PASSAGE PROVIDED:
*****

Tips for Hosting + Staging

By on Dec 12, 2020 in News

If you thought that virtual tours and self-guided tours were flashes in the pan, think again. Renters throughout the U.S. are speaking up about their tour preferences. Non-agent-lead tours are ideal for more than 52% of renters, reports a survey by RENTCafé.com.

That same report reveals that more than 83% of renters would take a self-guided tour. Though social distancing is a factor for some, 63% of renters would do so because they want to tour at their own time and pace. Additionally, more than 70% of renters would rent an apartment without seeing it in person if they could explore it via virtual tour.

Virtual and self-guided tours offer convenience as well as safety. Since convenience is always trending, these tour types are here to stay! Check out the pro tips below to host effective virtual and self-guided tours.

Special camera considerations for virtual tours

Property photographer Deanna Campana of Welcome Home encourages agents to conduct tours in landscape mode (horizonal) rather than portrait (vertical). “The latter will make all your spaces seem narrow and cramped,” she explains.

Campana notes that time of day is also important. During a conventional tour, you may choose to tour midday, open all the blinds and let the natural light cascade into the room. When walking from space to space during a virtual tour, however, this will cause your camera to fade between very dim and bleached-out spaces. The results are a tour that’s challenging to see, much less enjoy.

“Midday light is too harsh,” warns Campana. “Consider scheduling most video tours in the early morning or evening light. Cloudy days are ideal so you can shoot at any time.” She adds, “If you must tour midday, close the blinds. The outdoors will be overexposed, too bright for renters to see what’s out there, anyway. It’s better to focus on what’s inside.”

She advises treating the view from each room as its own feature when necessary. Go outside when you can. If not, approach the window, open the blinds, and close them once done. When light distortion is unavoidable, schedule in the evenings during “golden hour” when the light is “soft, magical and with a golden glow.”

“Many phones will allow you to snap pictures while recording,” says Campana. “Take pictures of things the renter likes. You can include them in your follow-up email.”

Live vs. pre-recorded tours

Pre-recorded tours are a great option. About 27% of renters said they would prefer to see prerecorded videos of units over live virtual tours, reports Adobo listing site.

Once posted, pre-recorded unit tours are available 24/7 on your website, which saves time for staff. A videographer or component agent can pick the ideal time of day for the best lighting and noise control. Image stabilization tools create a beautiful, smooth tour and less hassle for staff.

For agents taking on the challenge, Campana adds, “For pre-recorded tours, shoot the video at night using ambient light. It’s uniform, flattering and won’t cause troublesome light imbalances.”

Since pre-recorded tours require editing, they may not be ideal for hot markets where units are listed and leased in a matter of hours.

*****

WHAT THIS EXERCISE ASKS:
a. Return the part of the tour tips article that opens with the words containing "Campana notes that" and closes with "much less enjoy.".
b. Answer these questions from the tour tips article:
(i) What share of renters would take a self-guided tour?
(ii) Which camera mode does Campana tell agents to use for tours?
(iii) When does Campana say to shoot pre-recorded tours?
Work only from the tour tips article and bring in nothing from outside it.

*****

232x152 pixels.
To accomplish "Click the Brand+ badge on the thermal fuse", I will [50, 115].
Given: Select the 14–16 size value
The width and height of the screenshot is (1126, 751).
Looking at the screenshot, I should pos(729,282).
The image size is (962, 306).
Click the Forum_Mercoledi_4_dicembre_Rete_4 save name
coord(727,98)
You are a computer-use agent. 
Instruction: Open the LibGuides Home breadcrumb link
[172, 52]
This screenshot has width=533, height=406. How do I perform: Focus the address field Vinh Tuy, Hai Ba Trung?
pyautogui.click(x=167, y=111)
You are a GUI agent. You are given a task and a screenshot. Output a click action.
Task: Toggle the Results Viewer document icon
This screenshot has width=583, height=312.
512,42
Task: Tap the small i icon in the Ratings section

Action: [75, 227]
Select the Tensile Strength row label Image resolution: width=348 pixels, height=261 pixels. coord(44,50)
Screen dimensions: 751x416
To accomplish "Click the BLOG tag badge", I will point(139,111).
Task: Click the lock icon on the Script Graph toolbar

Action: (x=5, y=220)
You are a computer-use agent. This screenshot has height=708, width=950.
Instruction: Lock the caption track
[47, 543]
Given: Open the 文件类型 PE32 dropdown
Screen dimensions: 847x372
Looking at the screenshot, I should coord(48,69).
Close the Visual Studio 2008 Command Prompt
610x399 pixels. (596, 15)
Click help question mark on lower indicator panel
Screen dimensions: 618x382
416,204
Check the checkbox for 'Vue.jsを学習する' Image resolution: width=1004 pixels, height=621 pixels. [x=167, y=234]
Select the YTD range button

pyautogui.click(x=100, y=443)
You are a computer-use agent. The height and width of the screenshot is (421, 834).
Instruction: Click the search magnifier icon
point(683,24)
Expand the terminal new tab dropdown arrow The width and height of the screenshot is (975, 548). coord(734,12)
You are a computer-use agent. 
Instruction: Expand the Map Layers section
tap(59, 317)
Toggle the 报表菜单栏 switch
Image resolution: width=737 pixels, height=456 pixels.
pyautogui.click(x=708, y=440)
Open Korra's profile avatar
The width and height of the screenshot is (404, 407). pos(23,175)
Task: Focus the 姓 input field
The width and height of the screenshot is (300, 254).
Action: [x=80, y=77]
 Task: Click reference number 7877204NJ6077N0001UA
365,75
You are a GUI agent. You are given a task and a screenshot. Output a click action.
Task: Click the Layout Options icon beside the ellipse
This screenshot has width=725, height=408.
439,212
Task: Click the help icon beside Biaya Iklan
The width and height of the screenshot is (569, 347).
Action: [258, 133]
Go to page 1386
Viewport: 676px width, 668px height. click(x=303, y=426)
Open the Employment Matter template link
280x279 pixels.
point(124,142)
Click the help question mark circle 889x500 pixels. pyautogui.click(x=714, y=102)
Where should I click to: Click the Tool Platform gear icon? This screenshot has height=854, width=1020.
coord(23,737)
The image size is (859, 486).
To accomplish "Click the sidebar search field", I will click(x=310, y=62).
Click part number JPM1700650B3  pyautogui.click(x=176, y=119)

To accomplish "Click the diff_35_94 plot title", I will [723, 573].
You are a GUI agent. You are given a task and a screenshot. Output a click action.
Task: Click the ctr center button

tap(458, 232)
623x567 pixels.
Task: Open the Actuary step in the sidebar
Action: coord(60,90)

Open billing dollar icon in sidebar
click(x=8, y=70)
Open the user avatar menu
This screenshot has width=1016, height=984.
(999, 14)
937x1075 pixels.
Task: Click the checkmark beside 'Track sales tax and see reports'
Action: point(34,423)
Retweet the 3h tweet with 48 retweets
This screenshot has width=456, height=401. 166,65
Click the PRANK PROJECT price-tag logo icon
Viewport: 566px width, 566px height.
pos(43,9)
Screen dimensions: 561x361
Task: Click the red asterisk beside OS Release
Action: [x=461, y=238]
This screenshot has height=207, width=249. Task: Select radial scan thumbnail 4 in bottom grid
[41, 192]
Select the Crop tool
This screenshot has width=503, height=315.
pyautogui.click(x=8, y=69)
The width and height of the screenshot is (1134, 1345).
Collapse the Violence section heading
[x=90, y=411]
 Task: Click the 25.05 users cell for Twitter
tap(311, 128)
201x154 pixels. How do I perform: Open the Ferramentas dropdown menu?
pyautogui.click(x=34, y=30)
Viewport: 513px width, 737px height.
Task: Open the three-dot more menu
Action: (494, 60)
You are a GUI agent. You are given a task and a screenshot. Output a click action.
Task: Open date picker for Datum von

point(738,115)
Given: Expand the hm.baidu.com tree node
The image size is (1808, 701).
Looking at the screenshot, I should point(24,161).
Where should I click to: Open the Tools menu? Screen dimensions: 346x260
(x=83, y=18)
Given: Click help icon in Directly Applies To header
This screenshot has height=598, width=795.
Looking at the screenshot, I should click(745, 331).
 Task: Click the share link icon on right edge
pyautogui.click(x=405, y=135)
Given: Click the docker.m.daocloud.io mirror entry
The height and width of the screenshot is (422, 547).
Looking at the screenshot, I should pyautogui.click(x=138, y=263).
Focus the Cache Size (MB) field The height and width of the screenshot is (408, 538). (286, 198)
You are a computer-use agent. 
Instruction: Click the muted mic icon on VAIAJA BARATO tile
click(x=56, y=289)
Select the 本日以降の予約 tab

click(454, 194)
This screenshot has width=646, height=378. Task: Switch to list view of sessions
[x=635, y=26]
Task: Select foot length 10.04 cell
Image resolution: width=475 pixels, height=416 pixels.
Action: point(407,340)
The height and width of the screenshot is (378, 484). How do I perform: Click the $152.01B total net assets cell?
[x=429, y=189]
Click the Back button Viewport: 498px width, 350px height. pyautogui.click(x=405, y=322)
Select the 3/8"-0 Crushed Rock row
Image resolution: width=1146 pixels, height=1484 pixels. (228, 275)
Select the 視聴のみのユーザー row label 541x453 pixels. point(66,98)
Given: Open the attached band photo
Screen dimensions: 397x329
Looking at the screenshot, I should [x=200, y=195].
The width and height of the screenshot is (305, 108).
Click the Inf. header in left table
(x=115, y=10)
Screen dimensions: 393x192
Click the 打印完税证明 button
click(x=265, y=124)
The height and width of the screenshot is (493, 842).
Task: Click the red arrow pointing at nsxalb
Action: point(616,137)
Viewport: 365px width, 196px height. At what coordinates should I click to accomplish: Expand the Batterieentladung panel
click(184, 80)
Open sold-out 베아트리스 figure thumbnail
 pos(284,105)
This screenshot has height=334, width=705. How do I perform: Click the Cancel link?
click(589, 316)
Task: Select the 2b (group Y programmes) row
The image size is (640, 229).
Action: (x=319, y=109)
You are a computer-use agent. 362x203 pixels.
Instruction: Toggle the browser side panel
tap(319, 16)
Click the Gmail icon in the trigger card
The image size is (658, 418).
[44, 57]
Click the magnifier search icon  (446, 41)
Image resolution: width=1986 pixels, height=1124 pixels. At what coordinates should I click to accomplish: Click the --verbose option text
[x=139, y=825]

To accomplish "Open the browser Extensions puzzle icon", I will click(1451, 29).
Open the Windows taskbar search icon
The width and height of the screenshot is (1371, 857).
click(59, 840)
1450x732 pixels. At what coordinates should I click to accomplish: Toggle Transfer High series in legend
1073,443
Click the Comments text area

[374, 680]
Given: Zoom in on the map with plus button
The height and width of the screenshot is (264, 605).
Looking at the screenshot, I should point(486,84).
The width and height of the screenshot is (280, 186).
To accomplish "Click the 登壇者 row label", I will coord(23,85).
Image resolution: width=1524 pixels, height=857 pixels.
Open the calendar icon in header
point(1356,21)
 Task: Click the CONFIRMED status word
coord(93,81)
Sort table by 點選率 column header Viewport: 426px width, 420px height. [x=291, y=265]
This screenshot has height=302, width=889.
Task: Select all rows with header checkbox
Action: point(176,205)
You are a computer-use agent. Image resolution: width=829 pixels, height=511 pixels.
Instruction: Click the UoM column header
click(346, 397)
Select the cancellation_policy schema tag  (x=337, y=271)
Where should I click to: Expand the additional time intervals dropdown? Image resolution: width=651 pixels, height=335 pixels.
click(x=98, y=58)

*****

RESPONSES BY TASK:
a.
Campana notes that time of day is also important. During a conventional tour, you may choose to tour midday, open all the blinds and let the natural light cascade into the room. When walking from space to space during a virtual tour, however, this will cause your camera to fade between very dim and bleached-out spaces. The results are a tour that’s challenging to see, much less enjoy.

b.
(i) More than 83%
(ii) Landscape mode (horizontal)
(iii) At night, using ambient light